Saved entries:
━━━━━━━━━━━━━━━━

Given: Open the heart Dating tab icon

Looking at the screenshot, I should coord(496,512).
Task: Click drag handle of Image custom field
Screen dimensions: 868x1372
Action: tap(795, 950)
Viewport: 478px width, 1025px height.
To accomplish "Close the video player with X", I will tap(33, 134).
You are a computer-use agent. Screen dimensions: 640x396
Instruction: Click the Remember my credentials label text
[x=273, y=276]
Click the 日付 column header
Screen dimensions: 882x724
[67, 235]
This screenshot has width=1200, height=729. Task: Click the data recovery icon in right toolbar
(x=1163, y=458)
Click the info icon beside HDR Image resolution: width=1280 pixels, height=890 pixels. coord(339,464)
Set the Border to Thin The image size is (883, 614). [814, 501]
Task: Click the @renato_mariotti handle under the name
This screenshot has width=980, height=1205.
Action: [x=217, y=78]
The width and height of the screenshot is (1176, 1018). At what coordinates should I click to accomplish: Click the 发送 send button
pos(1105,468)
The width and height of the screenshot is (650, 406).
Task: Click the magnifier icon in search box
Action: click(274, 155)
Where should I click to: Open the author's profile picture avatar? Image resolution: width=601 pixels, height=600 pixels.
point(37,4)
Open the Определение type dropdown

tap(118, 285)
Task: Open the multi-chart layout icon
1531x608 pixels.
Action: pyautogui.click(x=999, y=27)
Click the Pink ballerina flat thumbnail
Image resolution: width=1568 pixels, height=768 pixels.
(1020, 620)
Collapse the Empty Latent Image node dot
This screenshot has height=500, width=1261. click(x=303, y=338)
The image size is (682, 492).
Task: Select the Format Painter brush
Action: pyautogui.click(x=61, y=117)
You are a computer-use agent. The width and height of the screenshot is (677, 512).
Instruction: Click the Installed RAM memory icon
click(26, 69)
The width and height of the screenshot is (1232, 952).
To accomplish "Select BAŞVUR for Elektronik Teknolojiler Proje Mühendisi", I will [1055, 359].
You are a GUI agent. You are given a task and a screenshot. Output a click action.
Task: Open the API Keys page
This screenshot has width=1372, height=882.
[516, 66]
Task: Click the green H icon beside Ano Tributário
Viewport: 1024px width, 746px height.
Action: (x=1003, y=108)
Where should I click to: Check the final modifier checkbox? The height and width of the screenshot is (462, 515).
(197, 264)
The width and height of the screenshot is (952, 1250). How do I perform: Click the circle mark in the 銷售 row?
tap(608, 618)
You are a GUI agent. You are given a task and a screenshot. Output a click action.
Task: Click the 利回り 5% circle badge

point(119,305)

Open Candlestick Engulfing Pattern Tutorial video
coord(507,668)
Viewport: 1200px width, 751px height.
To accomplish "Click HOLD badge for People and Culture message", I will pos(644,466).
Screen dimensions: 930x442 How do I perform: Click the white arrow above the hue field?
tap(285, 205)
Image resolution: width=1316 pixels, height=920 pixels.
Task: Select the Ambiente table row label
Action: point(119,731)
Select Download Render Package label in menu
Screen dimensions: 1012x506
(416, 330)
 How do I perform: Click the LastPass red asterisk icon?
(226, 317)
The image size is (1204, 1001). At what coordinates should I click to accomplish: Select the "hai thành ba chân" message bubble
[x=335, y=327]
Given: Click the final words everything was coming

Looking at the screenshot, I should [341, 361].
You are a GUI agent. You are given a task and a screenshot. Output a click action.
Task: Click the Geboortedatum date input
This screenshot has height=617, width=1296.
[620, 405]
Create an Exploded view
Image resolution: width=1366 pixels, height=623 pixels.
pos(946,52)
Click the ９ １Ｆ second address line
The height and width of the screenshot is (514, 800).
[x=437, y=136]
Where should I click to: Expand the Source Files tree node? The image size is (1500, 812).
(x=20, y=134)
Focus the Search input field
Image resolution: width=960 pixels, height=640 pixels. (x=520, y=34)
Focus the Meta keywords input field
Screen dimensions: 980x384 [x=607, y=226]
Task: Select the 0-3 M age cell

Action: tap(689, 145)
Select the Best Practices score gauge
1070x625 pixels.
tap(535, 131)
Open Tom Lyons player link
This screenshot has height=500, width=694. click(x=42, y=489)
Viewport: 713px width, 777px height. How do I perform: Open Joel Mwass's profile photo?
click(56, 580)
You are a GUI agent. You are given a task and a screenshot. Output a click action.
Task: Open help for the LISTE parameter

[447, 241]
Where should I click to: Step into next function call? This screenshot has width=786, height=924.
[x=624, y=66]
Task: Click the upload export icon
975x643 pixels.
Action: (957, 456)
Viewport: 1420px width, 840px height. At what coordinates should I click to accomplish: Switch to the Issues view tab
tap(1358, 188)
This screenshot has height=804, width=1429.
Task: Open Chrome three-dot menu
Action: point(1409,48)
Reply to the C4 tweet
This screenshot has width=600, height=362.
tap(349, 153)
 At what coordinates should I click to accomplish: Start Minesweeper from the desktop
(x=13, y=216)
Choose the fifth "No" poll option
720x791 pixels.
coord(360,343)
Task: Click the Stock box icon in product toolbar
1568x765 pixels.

━━━━━━━━━━━━━━━━

### [Goal of the exercise]
Every line from the one with "At what coordinates should I click to accomplish: Start" through the last line of the records above should be returned exactly, please, and no others.

### [Completed exercise]
 At what coordinates should I click to accomplish: Start Minesweeper from the desktop
(x=13, y=216)
Choose the fifth "No" poll option
720x791 pixels.
coord(360,343)
Task: Click the Stock box icon in product toolbar
1568x765 pixels.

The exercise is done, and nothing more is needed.